- **Tasks to carry out**
(A) Answer these questions from the blog post on sewing:
(i) How many items were finished in 2011?
(ii) What model of sewing machine did a friend loan?
(iii) What is the first item on the list of things to do in 2012?
(B) From the blog post on sewing, extract the passage starting with "2012 will still" and going on through "visit my family.".
(C) Extend the blog post on sewing from its last line.

- **Extract provided**

━━━━━━━━━━

Last year, I set myself out to learn how to alter a pattern to fit my body. I’m definitely on that goal, still. I get a little dramatic when I get frustrated. I am Colombian, after all. Some personal traits are always there, no matter how well behaved you try to be.

In 2011, I finished 12 items. I mean, finished, but not always a perfect fit. I’m also counting costumes and things like the circle skirt I made a couple of weeks ago. I still have to show you how one of my dresses turned out. I just need to get photos of me in it.

2012 will still find me sewing. For now, a friend has loaned me her sewing machine, a Janome L-392. As you can well tell, I have a very good friend. It’s a back-up for her so she said I could keep it for a bit. I don’t want to keep it too long and be a mooch so buying a new machine is looming ever closer. Sewing in 2012 might mean picking up some more hand sewing skills. I mean, people used to make whole dresses without a sewing machine. I can do it, too, right?

You know I like a challenge.

I still did make a list of things I want to do in 2012. Some of them are actually happening, some are most likely to happen, and then there’s the exercise one that will possibly happen but not as regular as I’m aiming for:

Thing I want to do in 2012

  1. Go to California to visit my family.

━━━━━━━━━━

- **Information shown**
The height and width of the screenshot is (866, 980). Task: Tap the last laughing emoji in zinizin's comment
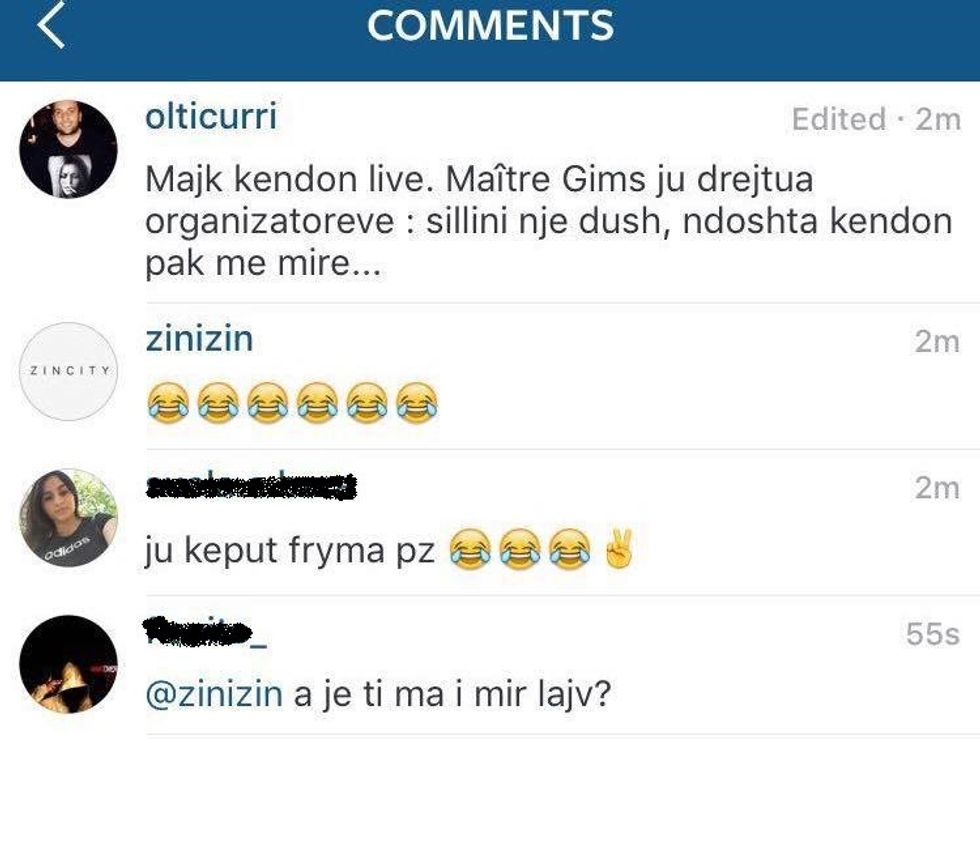(x=417, y=403)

━━━━━━━━━━

- **Exercise responses**
(A)
(i) 12
(ii) A Janome L-392
(iii) Go to California to visit family

(B)
2012 will still find me sewing. For now, a friend has loaned me her sewing machine, a Janome L-392. As you can well tell, I have a very good friend. It’s a back-up for her so she said I could keep it for a bit. I don’t want to keep it too long and be a mooch so buying a new machine is looming ever closer. Sewing in 2012 might mean picking up some more hand sewing skills. I mean, people used to make whole dresses without a sewing machine. I can do it, too, right?

You know I like a challenge.

I still did make a list of things I want to do in 2012. Some of them are actually happening, some are most likely to happen, and then there’s the exercise one that will possibly happen but not as regular as I’m aiming for:

Thing I want to do in 2012

  1. Go to California to visit my family.

(C)
  2. Finish knitting my Therapi Sweater
  3. Knit a Fair Isle vest for myself in sock yarn. Something like this one.
  4. Post monthly about my participation in the 1912 Project.
  5. Buy a new sewing machine. (I like lists I can cross thing off of.)
  6. Go to Dragon Con.
  7. Workout 2 times a week.
  8. Finish reading 2 books (not a big fiction reader).
  9. Make fewer goals.
  10. Try to be more superficial.

These last two are serious things I want to do. I find myself making big goals and I think I need to live in the moment, or the weekment or something. The last thing I want to do is try to not be so intense all the time. By nature, I take myself very seriously, so telling me to “lighten up” will never end well. Again, Latina here and sometimes the stereotype is true. Not always, of course. But I do know that I don’t always have to react the way I do. Or, you know, I could just hang with more passionate people who make me look oh-so-normal.